● Exercise requirements
Rewrite everything from the line containing "Image resolution: width=1166" down to the end of the records, requests included, and shift each coordinate in the answers by adding -109 to it. Leave the pictures out of your answer.

● Data to use
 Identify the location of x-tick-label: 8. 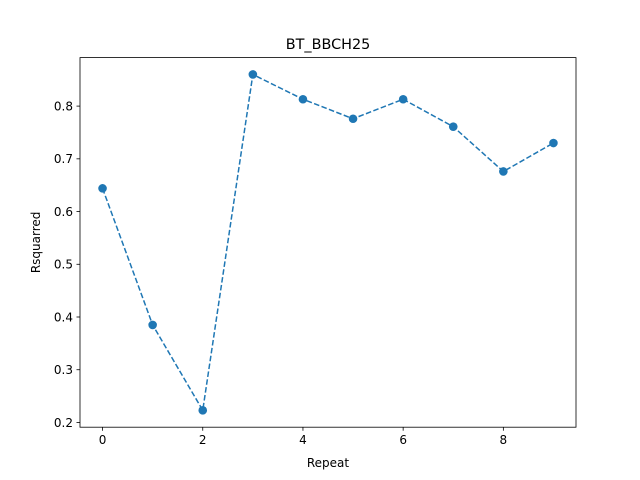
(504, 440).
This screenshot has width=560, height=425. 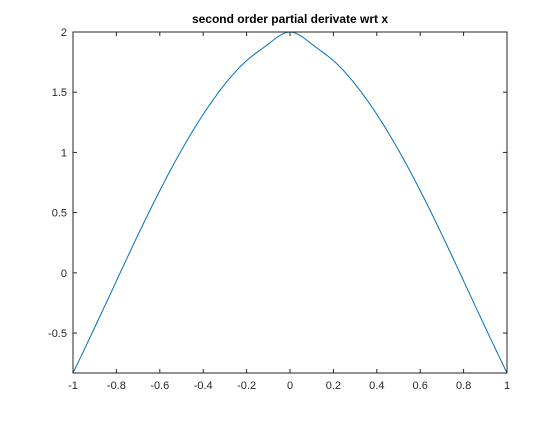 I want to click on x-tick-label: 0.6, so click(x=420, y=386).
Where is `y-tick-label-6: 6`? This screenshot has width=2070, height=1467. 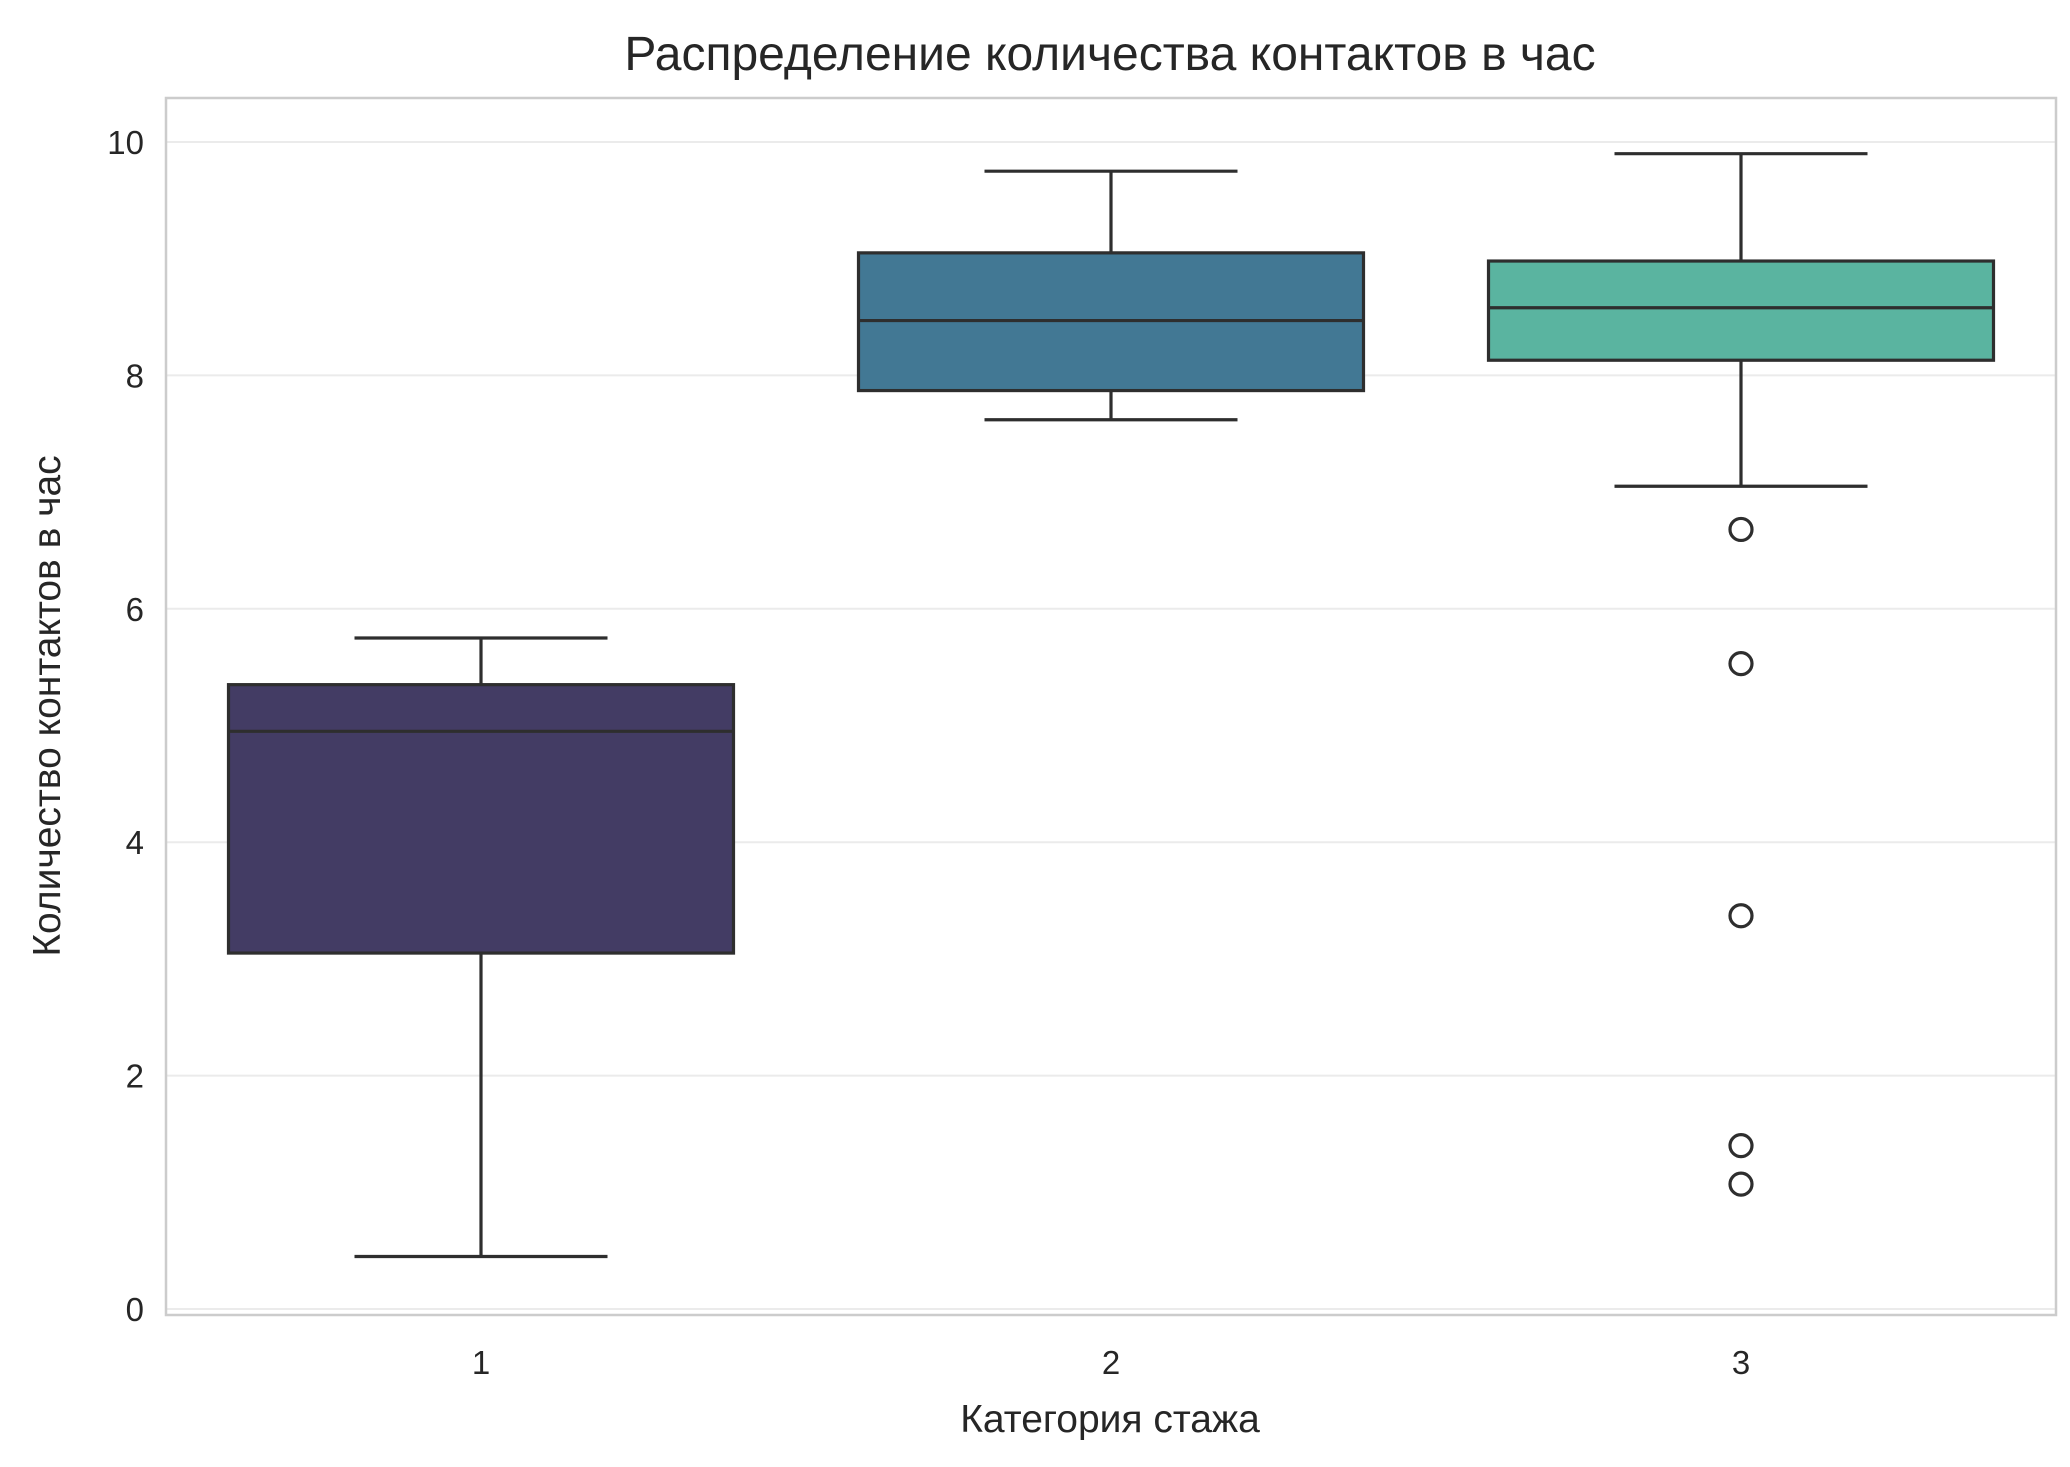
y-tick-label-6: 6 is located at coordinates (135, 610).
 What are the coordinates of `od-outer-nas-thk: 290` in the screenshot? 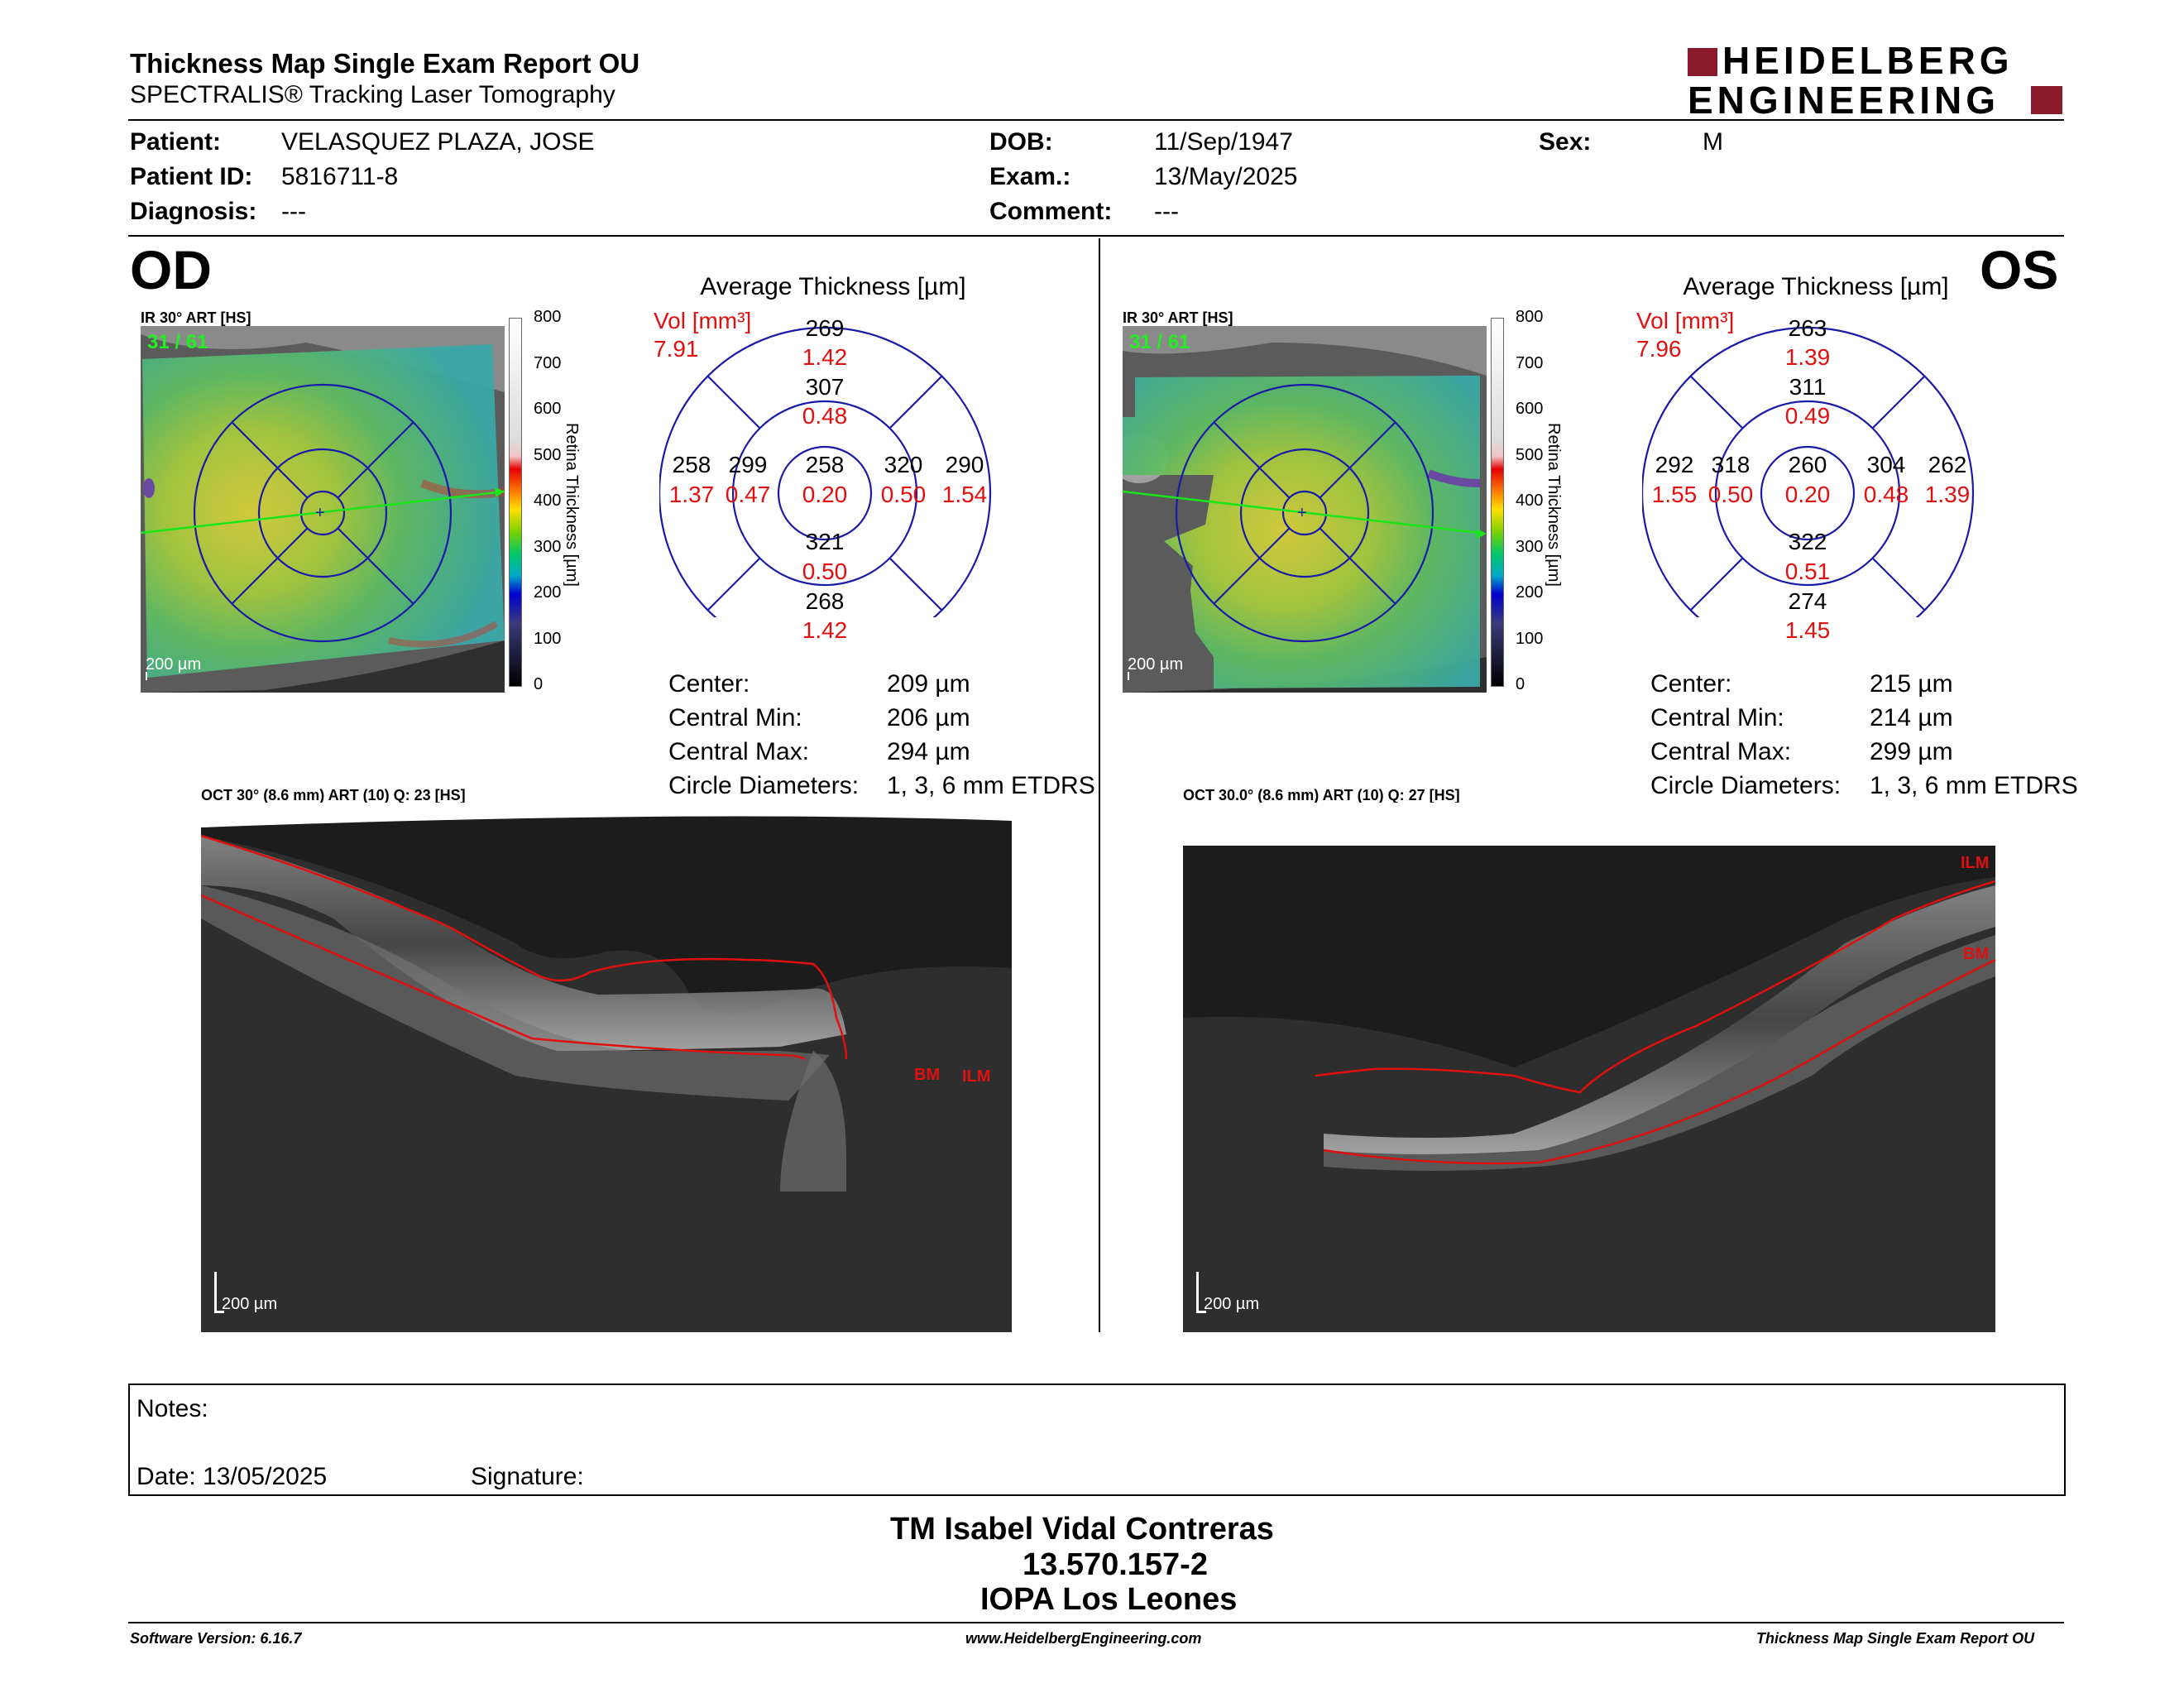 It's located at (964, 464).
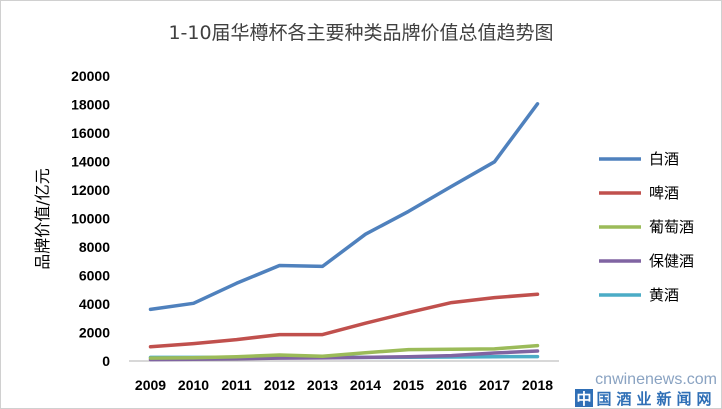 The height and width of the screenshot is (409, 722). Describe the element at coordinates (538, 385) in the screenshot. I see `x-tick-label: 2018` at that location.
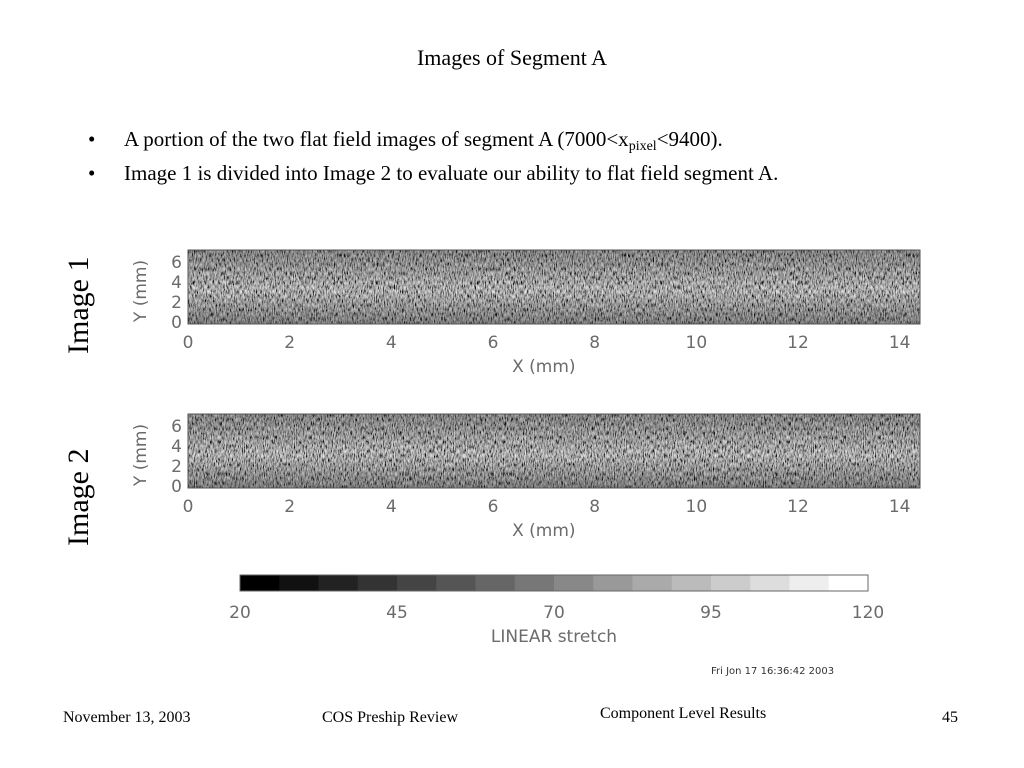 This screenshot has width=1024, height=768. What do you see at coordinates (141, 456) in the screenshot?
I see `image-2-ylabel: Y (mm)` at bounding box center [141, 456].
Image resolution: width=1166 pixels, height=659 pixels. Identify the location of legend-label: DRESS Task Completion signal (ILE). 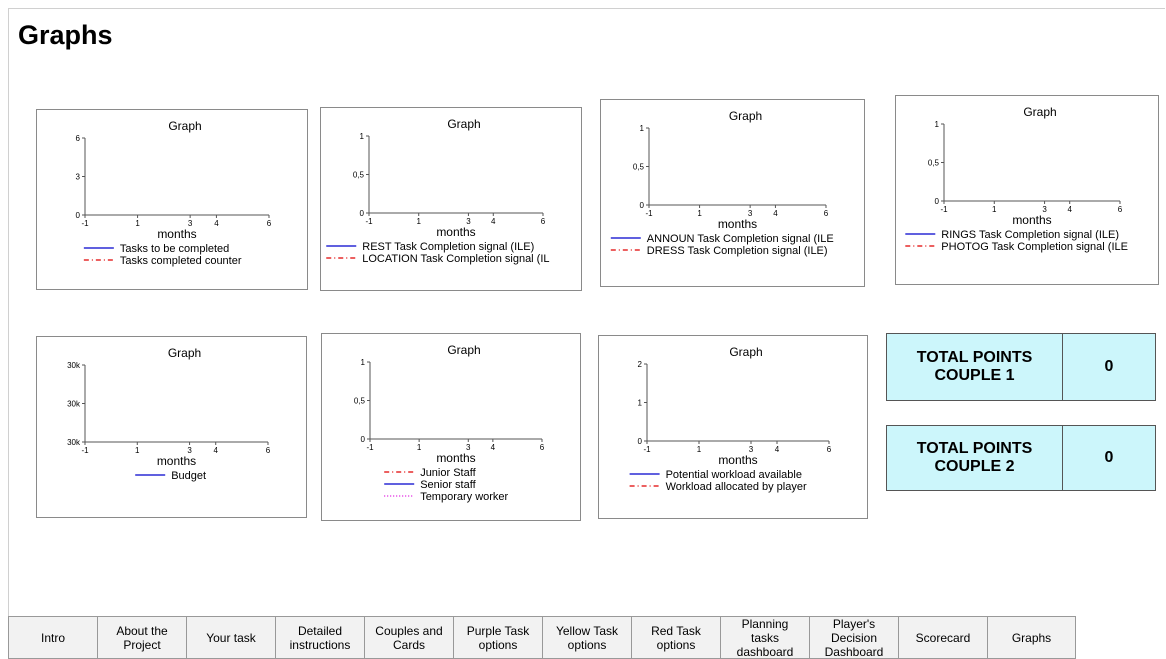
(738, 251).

● Response to this task
Image resolution: width=1166 pixels, height=659 pixels. Identify the location of legend-label: DRESS Task Completion signal (ILE). 
(629, 142).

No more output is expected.